После Тынянова перенос стал рассматриваться в ряду других средств создания ритмического перебоя (см. примечание 5). Так, В. М. Жирмунский, говоря об переносе, отмечал, что “всякое несовпадение синтаксического членения с метрическим есть художественно рассчитанный диссонанс” (см. примечание 6). Эффектной иллюстрацией миметической способности enjambement’а может служить хрестоматийный пример из пушкинского романа в стихах — сильный строфический перенос в конце 3-й главы, реализующий смятение Татьяны при встрече с Онегиным, получившим письмо:
…мигом обежала
Куртины, мостики, лужок,
Аллею к озеру, лесок,
Кусты сирен переломала,
По цветникам летя к ручью.
И, задыхаясь, на скамью

XXXIX
Упала…
“Здесь он! здесь Евгений!
О боже! что подумал он!”.

Возникающий здесь ритмический перебой не просто усиливает эмфатическое напряжение, он стремится к перформативности, т. е. фактически равен действию, которое благодаря enjambement’у приобретает пластическую завершенность.

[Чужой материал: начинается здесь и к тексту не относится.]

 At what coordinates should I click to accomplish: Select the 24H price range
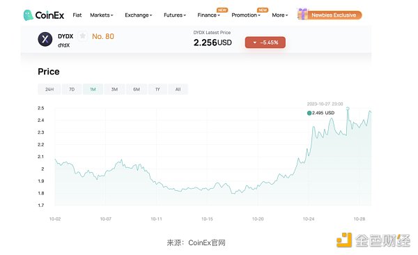coord(49,89)
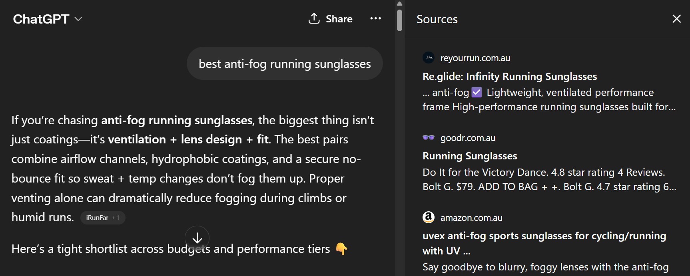This screenshot has height=276, width=690.
Task: Open the goodr Running Sunglasses source
Action: [x=470, y=156]
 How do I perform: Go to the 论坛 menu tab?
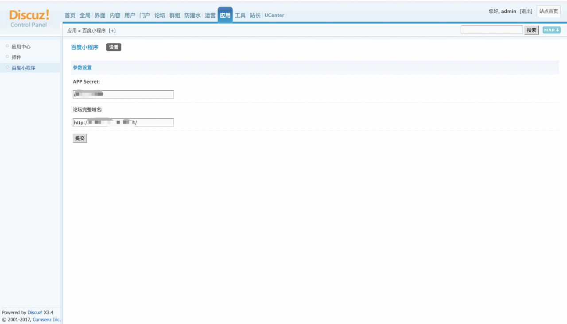pos(159,15)
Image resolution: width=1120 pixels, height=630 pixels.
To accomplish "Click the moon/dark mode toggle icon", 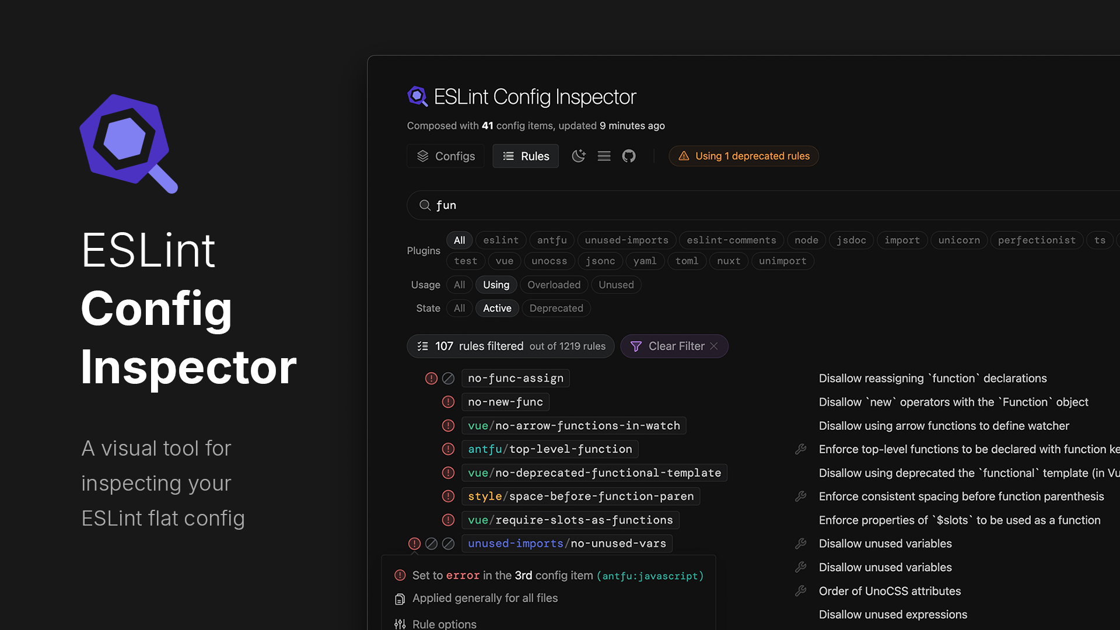I will pyautogui.click(x=579, y=156).
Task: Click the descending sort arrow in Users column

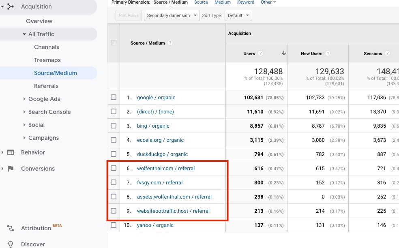Action: [283, 53]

“Диссонирующая”, расподобляющая функция переноса, позволяющего дифференцировать две контрастные темы, наиболее ярко представлена у Пушкина в “Медном всаднике”. Г. А. Гуковский убедительно продемонстрировал, что основная тема поэмы — столкновение личности с государством — затронула и ритмико-синтаксическую организацию текста. Тема Петра и тема маленького человека воплотились, в частности, “в противостоянии победоносно-маршевой четкости ритма стихотворных строк, замкнутых синтаксически, – для темы кумира, и настойчиво повторяющихся переносов, спотыкающегося ритма прозаизированных стихов – для темы Евгения” (см. примечание 7).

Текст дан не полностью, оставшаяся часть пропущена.